There were going to be other kids there to play with, other boys his age. I suggested that it might be better to leave the cross-stitch at home so he could enjoy spending time with the others. But he really wanted to take it along! I reluctantly let Daniel bring it, hoping that once we got there he would choose to leave his project in the bag and play with the other boys.
After we were there just a short time, my heart sank as I saw Daniel — sitting alone sewing — while the other kids were playing. My mind was full of thoughts about what everyone else must be thinking, and I was really wishing Daniel would be a little more like the others. At least in public.
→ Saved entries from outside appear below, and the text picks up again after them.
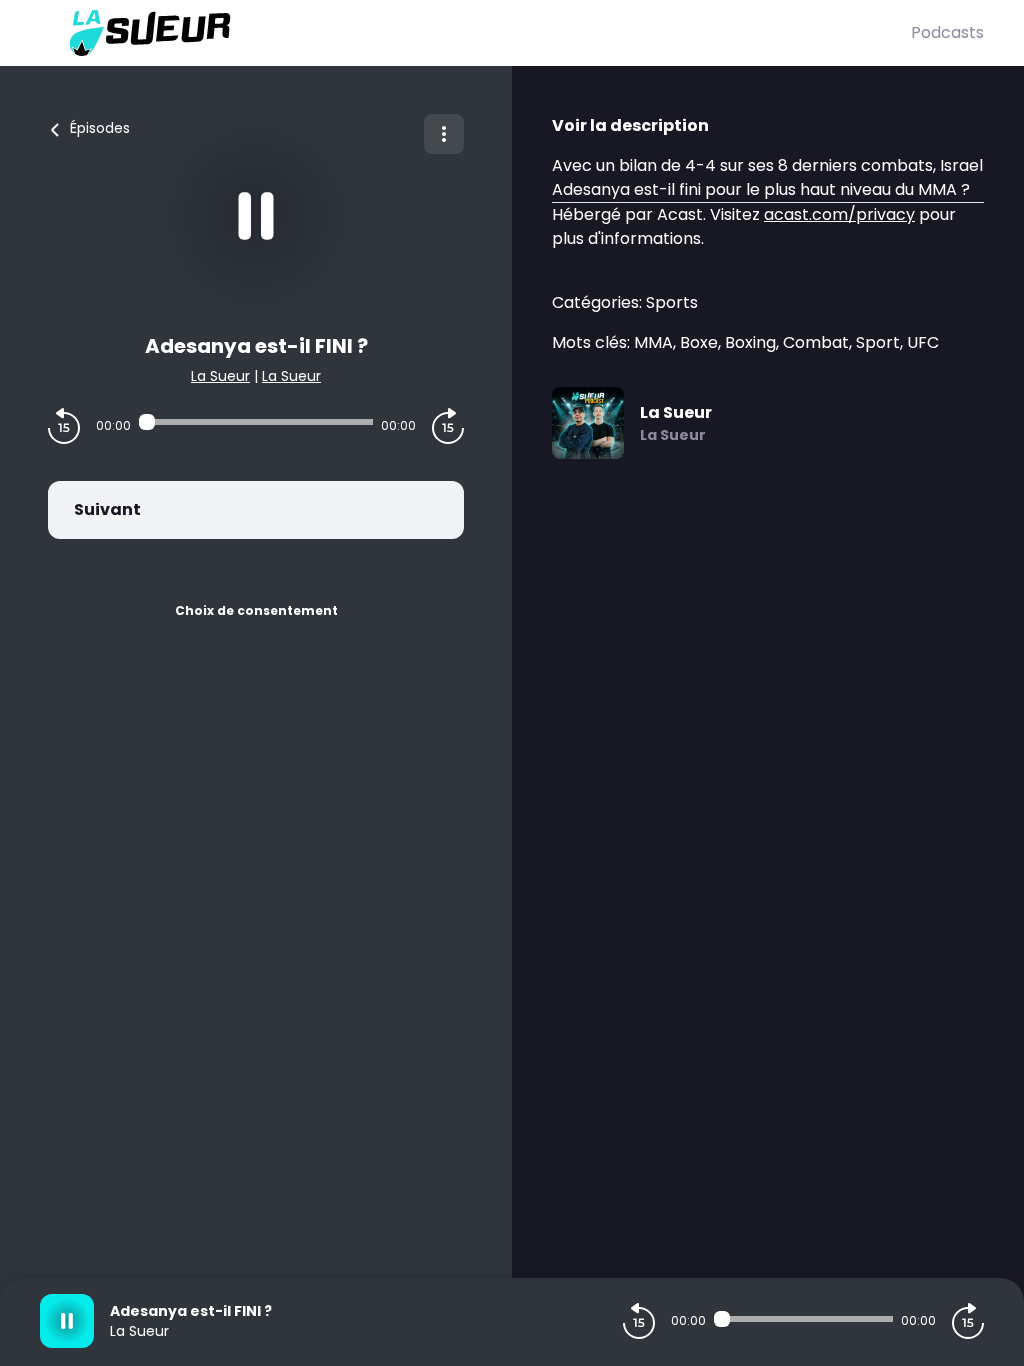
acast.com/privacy (839, 214)
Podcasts (947, 32)
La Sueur (220, 376)
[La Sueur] (475, 33)
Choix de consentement (256, 610)
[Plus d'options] (444, 134)
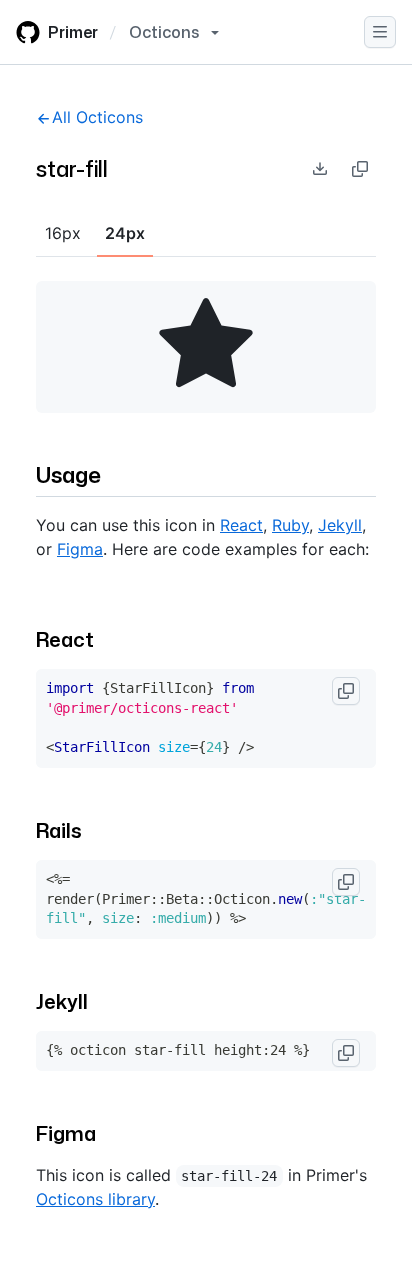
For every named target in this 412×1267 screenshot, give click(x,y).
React (241, 525)
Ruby (290, 525)
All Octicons (97, 117)
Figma (80, 549)
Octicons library (95, 1199)
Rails (59, 830)
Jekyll (340, 525)
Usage (68, 474)
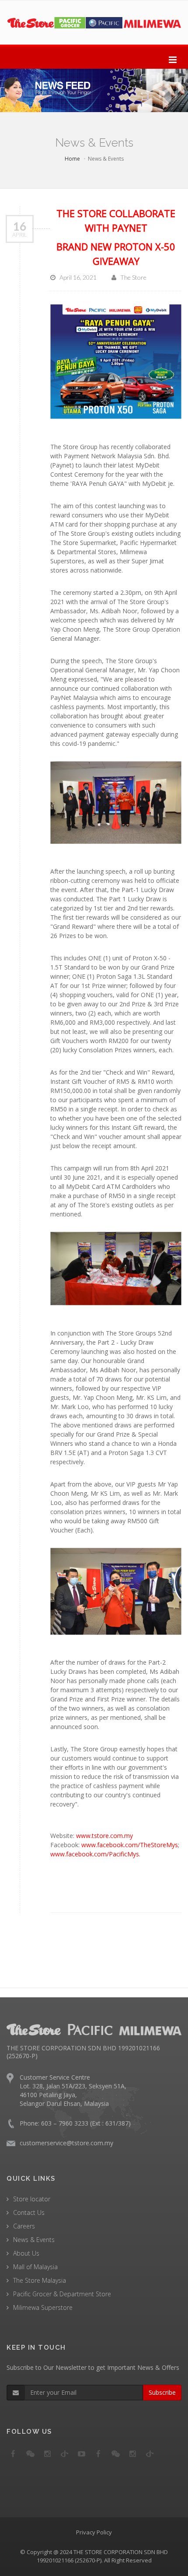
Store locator (31, 2199)
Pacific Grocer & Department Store (62, 2294)
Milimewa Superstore (43, 2307)
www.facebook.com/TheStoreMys (129, 1845)
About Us (26, 2253)
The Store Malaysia (39, 2280)
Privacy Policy (94, 2532)
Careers (24, 2226)
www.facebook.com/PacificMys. (95, 1854)
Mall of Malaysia (35, 2267)
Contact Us (29, 2212)
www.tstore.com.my (104, 1835)
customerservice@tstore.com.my (66, 2143)
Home (72, 158)
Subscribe (162, 2392)
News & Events (34, 2239)
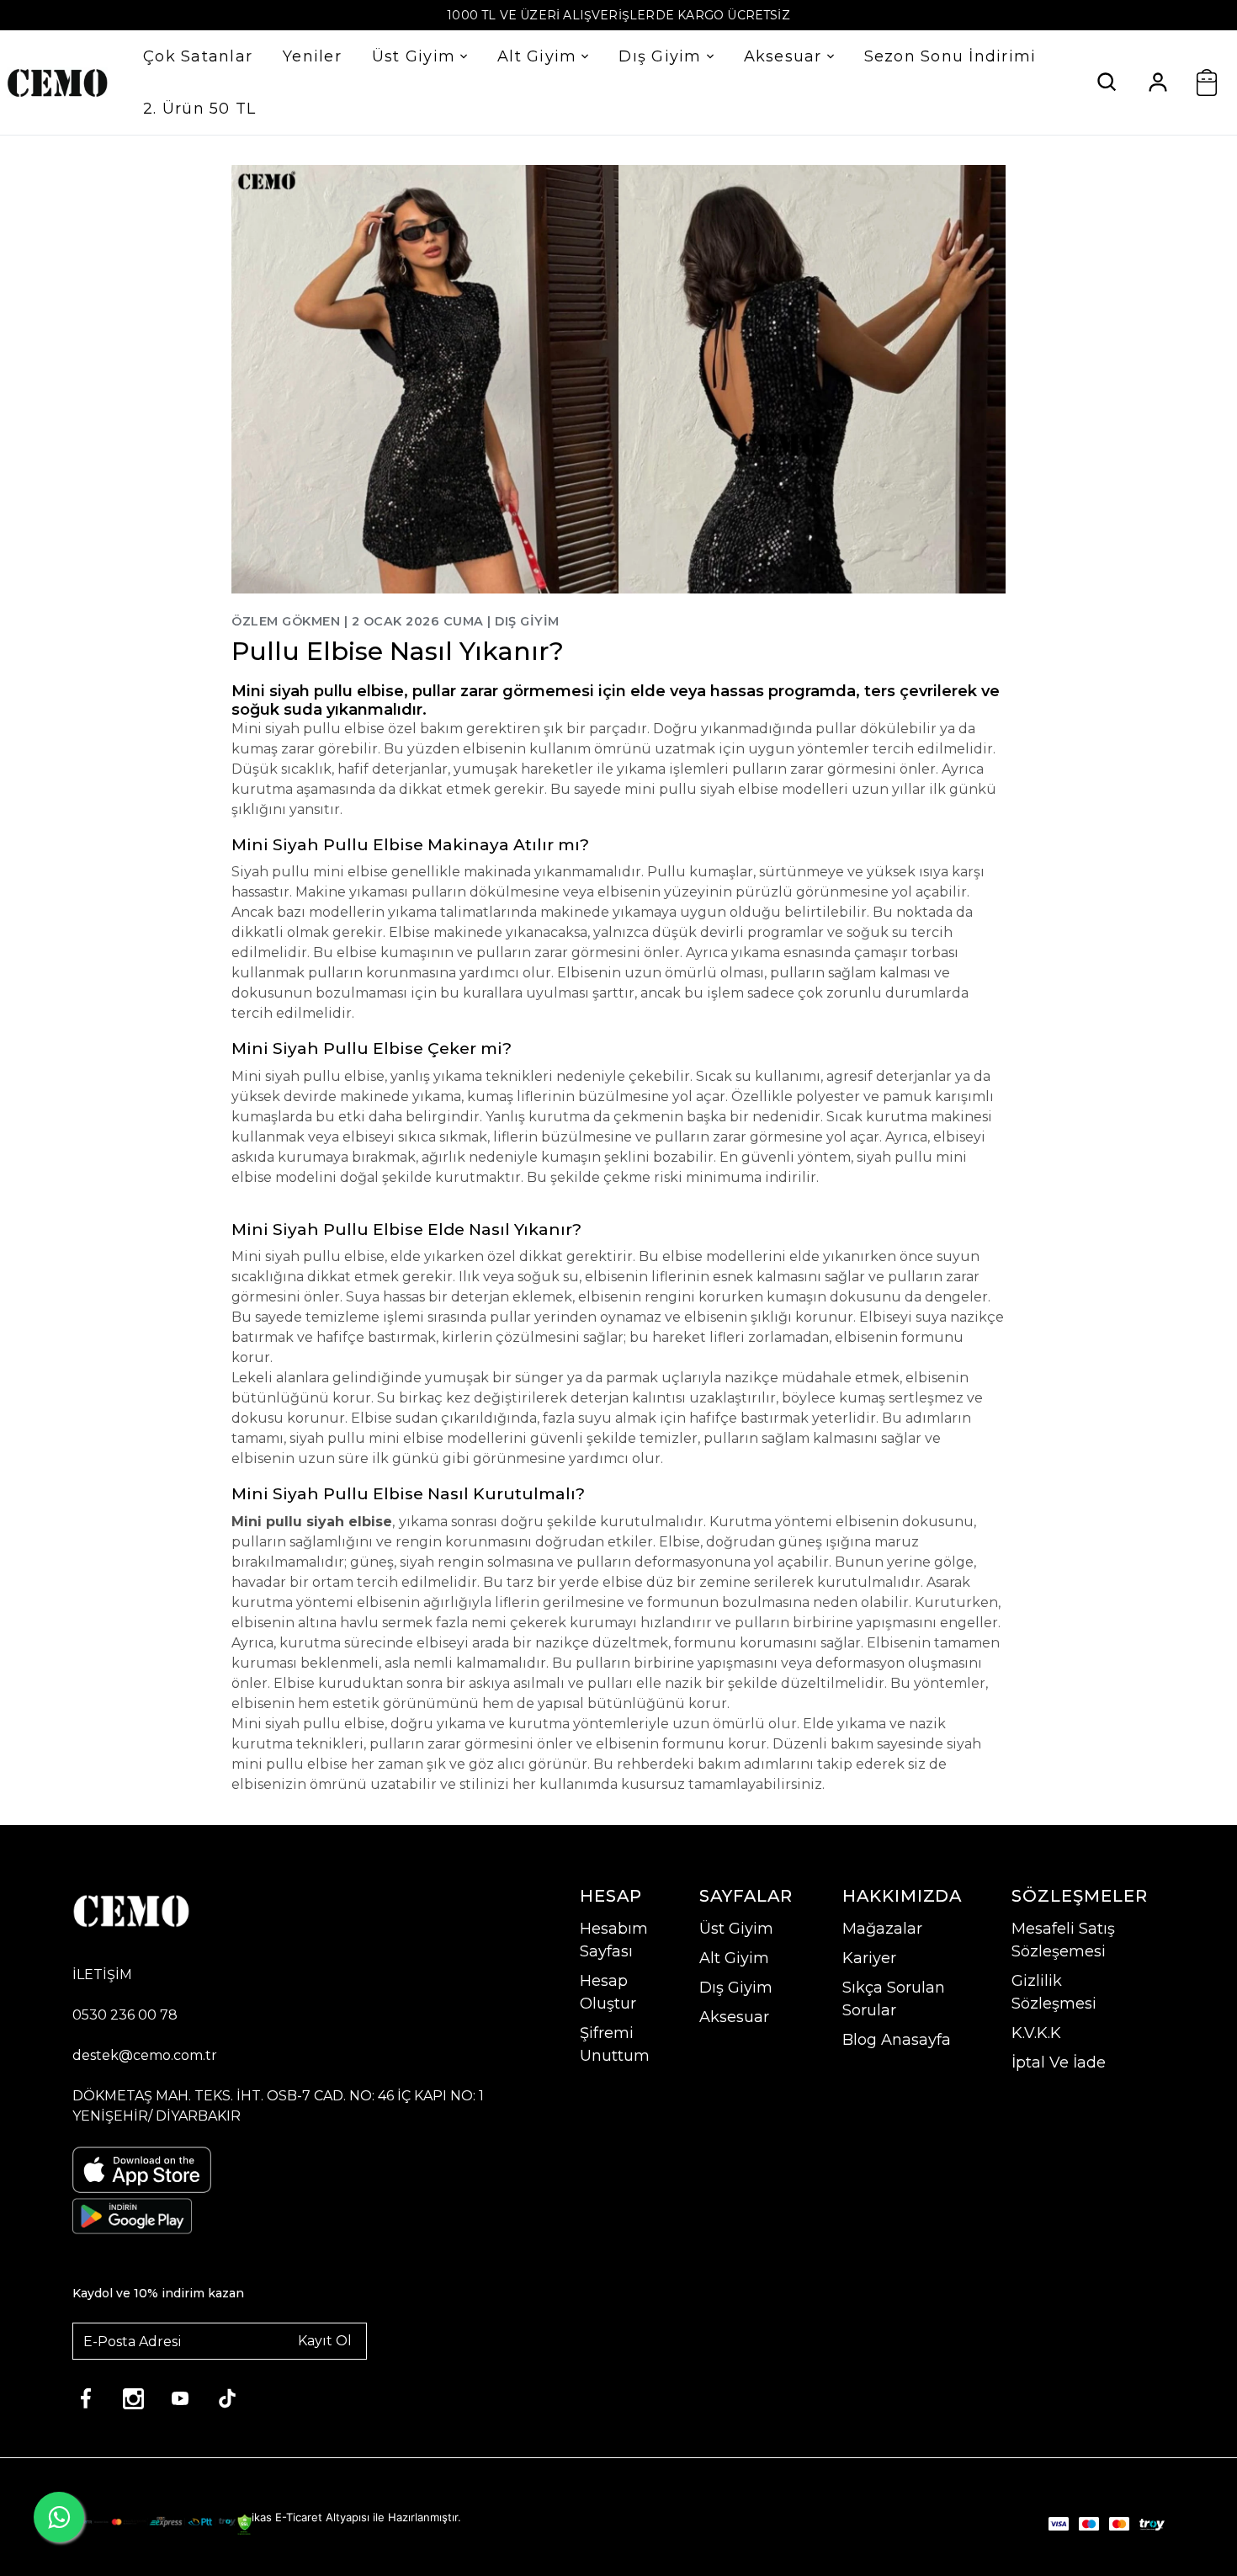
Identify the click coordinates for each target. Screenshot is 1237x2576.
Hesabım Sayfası (614, 1940)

One of the guests from California was a doctor who worked at a center for patients with AIDS, many of them gay men. At one point during the evening, she pulled me aside and wanted to let me know how encouraged she was to see how we were allowing Daniel to be who he clearly was and letting him express himself the way he wanted.
She pointed out that so many of the men she was working with had grown up in homes where they were shamed for any behavior that was not considered gender appropriate and who they really were was stifled. She explained how the result of that kind of destructive response from parents had now, years later, caused so much deep pain and suffering. She assured me I was doing the right thing and sparing Daniel a lot of pain.
Wow! So now I was feeling pretty good and proud of myself. I heard her words as a confirmation to my own thoughts — that by allowing Daniel to express himself in these ways I was actually preventing him from turning out gay.
How did I hear it that way? Because it was unthinkable that Daniel would actually BE gay. I guess we all hear what I want to hear.
The Earring
When Daniel turned 8 and asked if he could get his ear pierced, just like Leah had when she turned 8, I felt a little uneasy. No other 8-year-old boy at his school had an earring. I knew he would get teased.
Daniel was already getting bullied at school for being different than the other boys, so my heart ached as I thought about what an earring would do.
Isn’t there a place for a parent to protect their child from the cost of not showing up as socially acceptable? This was definitely a recurring question for me. I would certainly want to protect Daniel from unnecessary harm. “Fitting in” had a high value to me. I really did think it was for his sake.
I talked about that with him, imagining together what the other kids’ response would be. We were in agreement about the possibility of getting teased, but Daniel was persistent, so I suggested we start with a magnet earring to see how it would be for him to wear to school.
I remember sending him off to school with that little silver ball magnet attached to his ear, praying that he wouldn’t come home completely crushed. Sometimes it just seemed like Daniel was trying to make life harder for himself.
“How did it go?” I asked when he got off the bus.
“Some kids liked it, and some laughed at me. But I just told them they don’t have to wear it.”
Okay, so that worked… Until Sunday morning when I was in the bathroom getting ready for church. Daniel came and stood in the bathroom door. Wearing his earring.
I turned and looked at him. “Not to church!”
“Why not Mom?”
So, I explained how I thought people at church wouldn’t like it or understand, and that it would be really hard for him.
“Mom, are you afraid for me? Or are you most afraid of what your friends will think of you?”
Ouch!!
Daniel did wear his earring to church, and he did get his ear pierced. And I got to catch a glimpse of myself in the mirror, exposing my need to fit in, my need to self-protect.